The huge problem with the current situation facing Social Security is the increasing deduction of workers in the work force paying for workers retired.

“Due to the large number of aging baby boomers, American 65 and older are the fastest-growing segment of the population. The population growth of Americans age 65 and older is 112% in the years between 1995 and 2040. The population growth in age 20-64 is 24%. The population growth in ages under 20, is 5%.

What these numbers essentially represent is a cause problem with age differences in the future. Soon, less workers will be in the job force trying to supply more retirees with Social Security. Currently, many ideas have been juggled around trying to find a sound and reasonable way to resolve this problem. Granted, the problem will not happen overnight, but rather over a long arduous duration of time.

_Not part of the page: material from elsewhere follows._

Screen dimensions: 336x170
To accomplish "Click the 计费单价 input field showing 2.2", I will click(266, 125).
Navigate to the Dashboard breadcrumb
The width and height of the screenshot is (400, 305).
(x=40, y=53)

The question first arises, “Can the existing system survive without major reforms?” The early designers of Social Security and many Democrats are baffled at the recent proposals to change Social Security. Most believe that Social Security is still able to provide a safety net for retirees and their survivors if minor adjustments are made. “Occasionally raising payroll taxes or recalculating the way benefits are paid out.” Some Democrats look at major reform as a way of pitting war between generations. They stand on common beliefs that Social Security has worked for over 60 years by providing a steady stream of monthly payments that beneficiaries can rely on. Also, it has helped lift millions of seniors out of poverty. Democrats also criticize the Grand Old Party for “playing”...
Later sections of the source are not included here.